Not possible to call out to external websites #141

markwilkinson · 2024-03-05T13:08:12Z

Description

In both my own jupyterlite, and in the demo jupyterlite, it is not possible to call out to external websites. It always results in an error related to insecure requests. This happens with all URLs that I have tested, and happens whether or not the request call includes a "validate=true/false" flag.

Reproduce

Code block:

import requests

def download_file_into_memory(url):
    response = requests.get(url)
    if response.status_code == 200:
        return response.content
    else:
        print(f"Failed to download file. Status code: {response.status_code}")
        return None


file_content = download_file_into_memory("https://cnn.com")

Run
See error:

/lib/python3.11/site-packages/urllib3/connectionpool.py:1101: InsecureRequestWarning: Unverified HTTPS request is being made to host 'cnn.com'. Adding certificate verification is strongly advised. See: https://urllib3.readthedocs.io/en/latest/advanced-usage.html#tls-warnings
  warnings.warn(
---------------------------------------------------------------------------
JsException                               Traceback (most recent call last)
File /lib/python3.11/site-packages/urllib3/contrib/emscripten/fetch.py:380, in send_request(request)
    378         js_xhr.setRequestHeader(name, value)
--> 380 js_xhr.send(to_js(request.body))
    382 headers = dict(Parser().parsestr(js_xhr.getAllResponseHeaders()))

JsException: NetworkError: Failed to execute 'send' on 'XMLHttpRequest': Failed to load 'https://cnn.com/'.

During handling of the above exception, another exception occurred:

The text was updated successfully, but these errors were encountered:

jtpio · 2024-03-06T15:26:45Z

@markwilkinson Could it be because cnn.com redirects to edition.cnn.com? Using https://edition.cnn.com/ directly in the code seems to be working fine:

markwilkinson · 2024-03-07T08:02:13Z

I don't think that's the problem... It seems that https://edition.cnn.com is the exception to the rule! I have added the auto-redirect flag and that doesn't solve the problem for any of the URLs that I want to use. I have also tried using https://github.com and https://google.ca and https://www.cbgp.upm.es (this last one I know for sure does not redirect). I have also tried in two browsers.

None of these work.

So I think the problem is real!

markwilkinson · 2024-03-07T08:03:38Z

I have also tried connecting directly to my server rather than the https reverse proxy (http://....) and that also throws an error (different error), but I have a feeling that Jupyter doesn't allow insecure connections anyway, so that might not be informative...??

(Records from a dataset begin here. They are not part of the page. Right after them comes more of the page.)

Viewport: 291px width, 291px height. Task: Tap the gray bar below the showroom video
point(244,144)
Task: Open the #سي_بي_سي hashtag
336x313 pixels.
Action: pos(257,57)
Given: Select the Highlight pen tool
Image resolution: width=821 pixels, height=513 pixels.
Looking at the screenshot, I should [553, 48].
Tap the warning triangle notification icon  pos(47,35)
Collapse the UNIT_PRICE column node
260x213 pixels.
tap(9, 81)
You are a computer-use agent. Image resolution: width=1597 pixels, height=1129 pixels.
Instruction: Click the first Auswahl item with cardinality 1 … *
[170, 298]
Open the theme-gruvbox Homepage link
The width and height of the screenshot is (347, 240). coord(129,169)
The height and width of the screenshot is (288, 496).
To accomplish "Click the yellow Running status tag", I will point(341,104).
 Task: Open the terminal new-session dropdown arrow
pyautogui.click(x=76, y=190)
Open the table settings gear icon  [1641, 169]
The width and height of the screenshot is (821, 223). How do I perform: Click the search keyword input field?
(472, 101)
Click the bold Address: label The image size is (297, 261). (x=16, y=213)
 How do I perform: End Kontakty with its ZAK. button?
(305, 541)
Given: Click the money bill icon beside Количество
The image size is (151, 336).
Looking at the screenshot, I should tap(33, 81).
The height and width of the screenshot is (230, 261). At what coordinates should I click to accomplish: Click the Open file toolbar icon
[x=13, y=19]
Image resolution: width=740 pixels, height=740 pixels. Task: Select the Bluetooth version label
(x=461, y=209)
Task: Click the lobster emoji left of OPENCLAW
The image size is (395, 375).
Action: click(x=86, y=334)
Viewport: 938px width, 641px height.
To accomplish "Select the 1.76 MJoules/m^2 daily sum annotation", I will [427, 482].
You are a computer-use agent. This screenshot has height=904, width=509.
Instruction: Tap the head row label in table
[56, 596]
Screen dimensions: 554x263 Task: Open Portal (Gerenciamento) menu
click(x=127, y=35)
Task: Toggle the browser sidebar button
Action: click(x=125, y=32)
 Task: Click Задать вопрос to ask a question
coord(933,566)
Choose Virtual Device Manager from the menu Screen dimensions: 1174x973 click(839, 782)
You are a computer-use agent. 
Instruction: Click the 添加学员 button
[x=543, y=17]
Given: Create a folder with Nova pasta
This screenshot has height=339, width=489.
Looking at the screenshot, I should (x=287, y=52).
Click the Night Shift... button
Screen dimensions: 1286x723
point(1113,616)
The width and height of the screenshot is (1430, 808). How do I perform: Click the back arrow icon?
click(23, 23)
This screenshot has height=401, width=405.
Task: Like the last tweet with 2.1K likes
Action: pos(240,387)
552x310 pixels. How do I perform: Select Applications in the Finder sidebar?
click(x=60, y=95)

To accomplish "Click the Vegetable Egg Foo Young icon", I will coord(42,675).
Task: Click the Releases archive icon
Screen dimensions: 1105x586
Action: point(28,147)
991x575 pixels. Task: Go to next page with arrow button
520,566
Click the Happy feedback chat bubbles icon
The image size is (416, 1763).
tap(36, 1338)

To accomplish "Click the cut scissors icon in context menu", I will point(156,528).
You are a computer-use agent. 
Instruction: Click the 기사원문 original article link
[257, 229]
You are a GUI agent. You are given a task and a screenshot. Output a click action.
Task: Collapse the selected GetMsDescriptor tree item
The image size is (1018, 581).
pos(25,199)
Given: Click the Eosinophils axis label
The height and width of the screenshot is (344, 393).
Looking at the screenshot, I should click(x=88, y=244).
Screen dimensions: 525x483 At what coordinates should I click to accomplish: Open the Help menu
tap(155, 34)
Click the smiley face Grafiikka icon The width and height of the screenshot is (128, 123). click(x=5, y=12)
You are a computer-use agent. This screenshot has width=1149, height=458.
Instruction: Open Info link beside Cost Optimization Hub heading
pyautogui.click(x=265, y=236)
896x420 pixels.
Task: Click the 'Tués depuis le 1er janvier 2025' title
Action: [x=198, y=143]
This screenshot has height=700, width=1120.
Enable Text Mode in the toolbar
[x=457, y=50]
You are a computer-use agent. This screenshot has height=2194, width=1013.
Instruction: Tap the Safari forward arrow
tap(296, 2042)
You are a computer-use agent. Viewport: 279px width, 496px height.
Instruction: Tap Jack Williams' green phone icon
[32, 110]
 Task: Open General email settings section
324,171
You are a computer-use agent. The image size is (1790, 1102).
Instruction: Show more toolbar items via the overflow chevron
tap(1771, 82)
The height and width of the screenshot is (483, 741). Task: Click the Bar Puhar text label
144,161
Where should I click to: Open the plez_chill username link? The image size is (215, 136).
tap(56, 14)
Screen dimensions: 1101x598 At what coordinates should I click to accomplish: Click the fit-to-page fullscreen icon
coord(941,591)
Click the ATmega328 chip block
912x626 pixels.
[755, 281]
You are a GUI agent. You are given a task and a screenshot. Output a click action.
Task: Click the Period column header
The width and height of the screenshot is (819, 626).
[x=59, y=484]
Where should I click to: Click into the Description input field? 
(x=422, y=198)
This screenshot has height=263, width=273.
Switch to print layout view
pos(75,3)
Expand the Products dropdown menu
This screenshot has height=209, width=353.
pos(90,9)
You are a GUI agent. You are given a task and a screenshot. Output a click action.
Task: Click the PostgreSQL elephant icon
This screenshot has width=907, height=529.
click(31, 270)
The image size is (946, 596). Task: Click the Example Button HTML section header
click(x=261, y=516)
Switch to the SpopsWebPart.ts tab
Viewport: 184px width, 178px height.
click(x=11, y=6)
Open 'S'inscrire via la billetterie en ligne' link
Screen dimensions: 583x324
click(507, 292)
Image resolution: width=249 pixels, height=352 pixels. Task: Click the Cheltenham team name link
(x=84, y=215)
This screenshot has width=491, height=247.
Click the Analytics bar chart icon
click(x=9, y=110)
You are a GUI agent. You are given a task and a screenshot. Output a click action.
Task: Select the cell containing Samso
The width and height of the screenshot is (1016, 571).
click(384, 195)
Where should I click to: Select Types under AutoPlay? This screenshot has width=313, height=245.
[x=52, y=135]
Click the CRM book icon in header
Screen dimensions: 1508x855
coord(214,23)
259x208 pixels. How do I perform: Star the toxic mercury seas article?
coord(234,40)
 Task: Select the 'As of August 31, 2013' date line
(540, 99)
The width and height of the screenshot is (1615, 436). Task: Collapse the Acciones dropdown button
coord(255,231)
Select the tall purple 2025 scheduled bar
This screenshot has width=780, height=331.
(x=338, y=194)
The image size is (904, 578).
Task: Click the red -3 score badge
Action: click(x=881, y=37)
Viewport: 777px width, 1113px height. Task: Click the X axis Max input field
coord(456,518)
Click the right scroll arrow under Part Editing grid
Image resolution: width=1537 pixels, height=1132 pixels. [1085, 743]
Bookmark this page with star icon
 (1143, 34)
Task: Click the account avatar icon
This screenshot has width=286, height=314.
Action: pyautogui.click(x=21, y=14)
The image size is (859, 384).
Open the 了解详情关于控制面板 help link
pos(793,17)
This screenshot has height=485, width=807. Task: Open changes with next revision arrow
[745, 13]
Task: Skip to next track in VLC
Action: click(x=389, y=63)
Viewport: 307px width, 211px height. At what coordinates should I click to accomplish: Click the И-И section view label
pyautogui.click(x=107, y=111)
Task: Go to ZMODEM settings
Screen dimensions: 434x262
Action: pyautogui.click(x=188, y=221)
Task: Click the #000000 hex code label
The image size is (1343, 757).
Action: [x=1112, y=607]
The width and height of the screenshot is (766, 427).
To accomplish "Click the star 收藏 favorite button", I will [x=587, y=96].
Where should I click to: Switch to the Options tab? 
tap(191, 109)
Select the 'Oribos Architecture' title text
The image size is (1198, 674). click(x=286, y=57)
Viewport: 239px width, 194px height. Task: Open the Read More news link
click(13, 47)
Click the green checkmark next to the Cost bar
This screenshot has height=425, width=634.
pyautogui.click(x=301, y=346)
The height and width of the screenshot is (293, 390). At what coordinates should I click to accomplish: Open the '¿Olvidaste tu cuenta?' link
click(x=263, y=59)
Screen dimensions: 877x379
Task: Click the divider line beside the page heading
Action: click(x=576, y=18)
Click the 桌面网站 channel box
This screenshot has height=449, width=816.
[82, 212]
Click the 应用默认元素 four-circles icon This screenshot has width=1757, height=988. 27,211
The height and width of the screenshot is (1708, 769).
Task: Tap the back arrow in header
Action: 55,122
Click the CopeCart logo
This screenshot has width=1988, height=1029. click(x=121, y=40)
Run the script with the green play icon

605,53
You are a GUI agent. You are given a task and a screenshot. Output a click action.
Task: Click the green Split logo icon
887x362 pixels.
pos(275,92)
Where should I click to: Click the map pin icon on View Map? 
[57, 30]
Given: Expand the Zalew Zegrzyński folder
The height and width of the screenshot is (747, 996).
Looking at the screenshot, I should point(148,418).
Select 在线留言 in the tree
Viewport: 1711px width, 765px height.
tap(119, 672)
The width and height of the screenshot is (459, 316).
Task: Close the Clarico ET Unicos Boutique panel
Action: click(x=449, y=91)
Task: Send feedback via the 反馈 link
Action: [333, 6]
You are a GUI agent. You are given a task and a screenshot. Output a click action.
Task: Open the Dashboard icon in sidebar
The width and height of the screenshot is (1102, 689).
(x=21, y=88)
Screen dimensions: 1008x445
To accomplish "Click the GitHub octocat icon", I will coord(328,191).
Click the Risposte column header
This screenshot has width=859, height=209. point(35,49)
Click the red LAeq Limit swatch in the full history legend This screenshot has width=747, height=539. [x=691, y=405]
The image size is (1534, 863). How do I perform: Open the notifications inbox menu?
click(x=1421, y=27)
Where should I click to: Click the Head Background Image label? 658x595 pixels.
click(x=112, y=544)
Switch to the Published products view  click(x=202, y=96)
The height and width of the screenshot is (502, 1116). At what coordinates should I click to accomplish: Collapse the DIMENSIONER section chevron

markwilkinson · 2024-03-12T14:58:26Z

Have you had any further thoughts on this? I am still unable to resolve any URL, using the demo jupyterlite, other than the one you discovered that worked (edition.cnn.com). I have also tried starting from a new notebook, running %pip install requests and then trying to reach any website... same problem in all cases.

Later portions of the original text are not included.